BRAKE UPGRADE????????
Big brake kits are expensive and require a 16 or 17" wheel.
new pads will help. About $100 for all 4 corners from tirerack.com. They have Hawk HPS and also EBC green stuff.
Slotted rotors would be about $300 for all 4 corners.
Stainless steel brake lines wont expand with heat like rubber or from the pressure of pushing the brakes.
Better brake fluid may be another option. Motul 600 or something like that seems to be the fluid of choice.
I just ordered hawk hps pads and am going to see how satisfied I am. If I want something better i'll try stainless brake lines. I don't want slotted rotors because they crack in the winter up here and i'm too lazy to change them in the fall. I opted out of a big brake kit because i want to use my 15" wheels for winter and they cost too much for me.
new pads will help. About $100 for all 4 corners from tirerack.com. They have Hawk HPS and also EBC green stuff.
Slotted rotors would be about $300 for all 4 corners.
Stainless steel brake lines wont expand with heat like rubber or from the pressure of pushing the brakes.
Better brake fluid may be another option. Motul 600 or something like that seems to be the fluid of choice.
I just ordered hawk hps pads and am going to see how satisfied I am.
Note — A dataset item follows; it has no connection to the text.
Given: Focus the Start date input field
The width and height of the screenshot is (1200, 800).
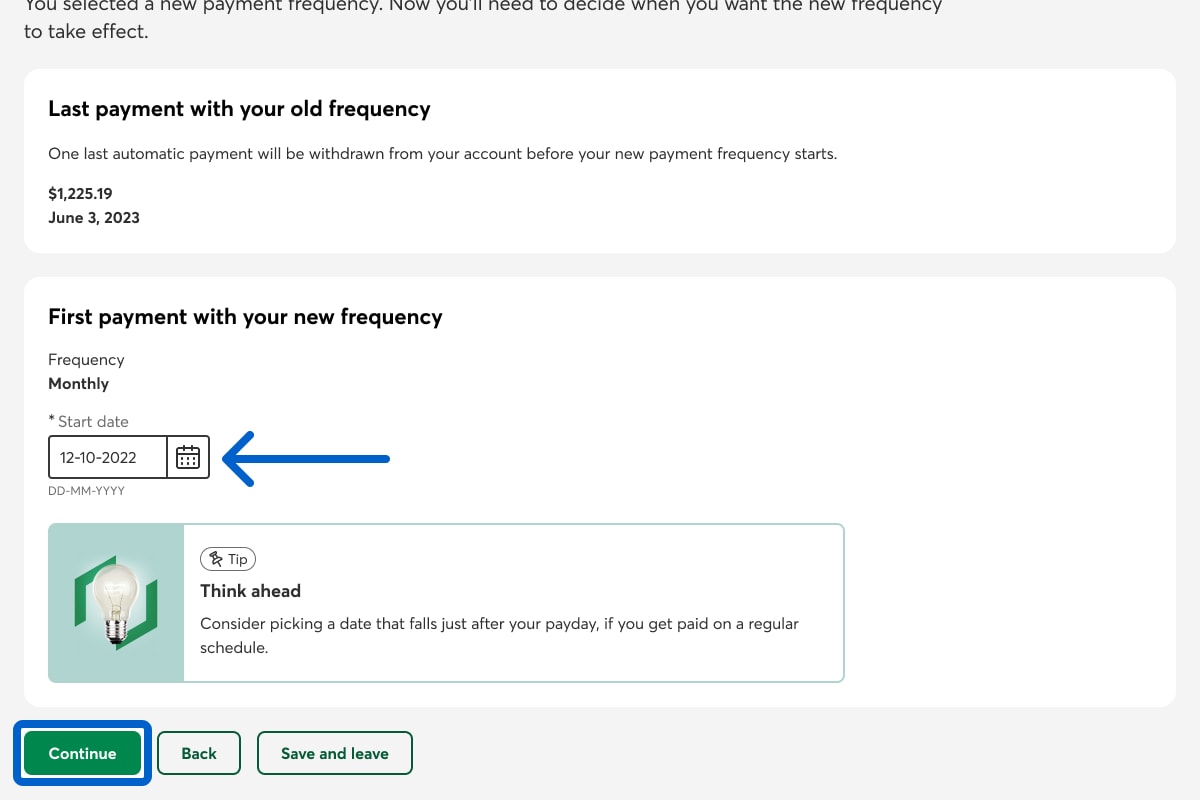Looking at the screenshot, I should (x=108, y=458).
If I want something better i'll try stainless brake lines. I don't want slotted rotors because they crack in the winter up here and i'm too lazy to change them in the fall. I opted out of a big brake kit because i want to use my 15" wheels for winter and they cost too much for me.
You should search around these boards, plenty of information.
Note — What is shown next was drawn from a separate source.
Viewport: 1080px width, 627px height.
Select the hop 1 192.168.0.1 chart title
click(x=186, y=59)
Here's some general improvements:
Brake fluid
pads
SS lines
Don't waste your money on drilled or slotted rotors, autozone's work fine!
Here's some general improvements:
Brake fluid
pads
SS lines
Don't waste your money on drilled or slotted rotors, autozone's work fine!
Let me make this easy for you. just get Type S brakes all around with the Type S prop valve. Even with stock brakes they are awesome. All you need now are 16 inch rims.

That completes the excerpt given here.